María ha seguido la tradición de su madre y enciende una vela por cada uno de sus difuntos. De esta manera, a través de las ventanas se puede apreciar esas luces danzantes que se asomaban por las ventanas cuando caía la noche. Actualmente son velas aunque las abuelas «ponían en un plato o en un cuenco agua y aceite usado y depositaban encima del aceite unas lamparillas», relata María Dolores Rubio. Estas lamparillas de aceite también eran llamadas mariposas o palomitas. La marca más popular era San Juan Bosco «que también en mi casa se usaban para cuando se iba la luz».

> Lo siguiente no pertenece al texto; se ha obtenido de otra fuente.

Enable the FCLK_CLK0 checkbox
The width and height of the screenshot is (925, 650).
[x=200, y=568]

Estas lamparillas estaban compuestas por un círculo de corcho para que pudiesen flotar en el aceite y otro círculo superpuesto fabricado de restos de cartonaje o de máculas de imprenta, casi siempre de la baraja española, o con distintos motivos y colores que hacían al plato cierta viveza. En el centro de estos dos círculos se izaba una torcida impregnada en cera que portaba la luz dedicada a la memoria del ser querido desaparecido. «Se dejaban consumir totalmente, no se apagaban. Mi madre me contaba que esta luz ayudaba a las ánimas benditas a seguir su camino hacia Dios», destaca María Dolores.

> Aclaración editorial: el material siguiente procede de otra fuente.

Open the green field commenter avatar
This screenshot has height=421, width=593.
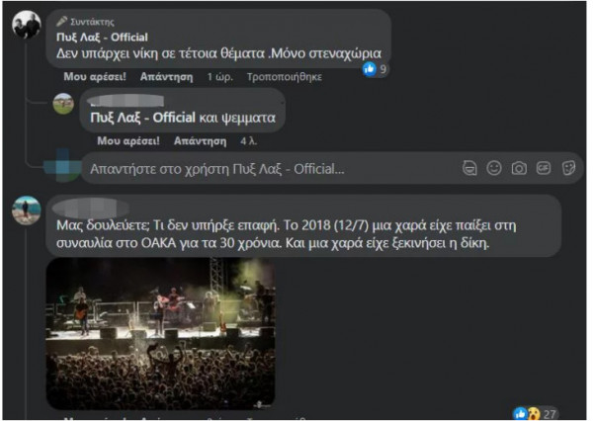[63, 104]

Los jóvenes y niños eran los protagonistas como en muchas viejas fiestas cristianas. Desde la caída del sol en la noche de Todos los Santos comenzaban a doblar a muerto las campanas de todas las iglesias de la Sierra de las Nieves. Los jóvenes cristianos pasaban la madrugada del primero de noviembre hasta los oficios de la jornada de difuntos haciendo sonar el avisador a de la parroquia con una cadencia triste, repetitiva, redundante, machacona.

«Los jóvenes íbamos por las casas pidiendo algo de comer para echar la noche. Las vecinas nos daban batatas cocidas, castañas asadas o tostadas, roscos tontos y buñuelos de viento para pasar la noche en el campanario», recuerda Luis Gil Soto, que recuerda muchas madrugadas junto a sus amigos en el campanario de la Iglesia de Santa Ana de Alozaina. «Hacíamos turnos para tirar de la maroma que hace sonar la campana y narrábamos o nos contaban los más mayores, cuando venían a visitarnos, las clásicas historias de terror típicas», dice Rubio.

Estos dos días no se cerraba el cementerio dando oportunidad a los familiares, incluso de madrugada, de acompañar a sus seres queridos con el sonido del bronce de fondo. Al pueblo retornan en esta fecha vecinos para «limpiar las tumbas, traerles flores, estar con sus seres queridos difuntos y vivos. Algunas familias solo vuelven para los santos al pueblo» expresa María Vicario. En Yunquera en la puerta del cementerio, desde hace unos años, se monta un stand con buñuelos, chocolate y tostones de castañas cuyos fondos se destinan a sufragar las obras de restauración de la parroquia que se están acometiendo.

Los vecinos de la Sierra de las Nieves mencionan estas vivencias del pasado con una profunda melancolía. El profesor de El Burgo y fiel defensor de las tradiciones de la comarca, José Antonio Góngora, señala que «Halloween se está introduciendo a través de los colegios como una fiesta infantil. La consecuencia es que ha desplazado en su totalidad a nuestra tradicional celebración cristiana de los Santos haciéndola una fiesta, cuando su finalidad era de respeto, recuerdo y homenaje a nuestros seres queridos desaparecidos. A los niños se les aleja del sentido de la muerte real, cercana de familiares y amigos. Y luego se banaliza lo macabro».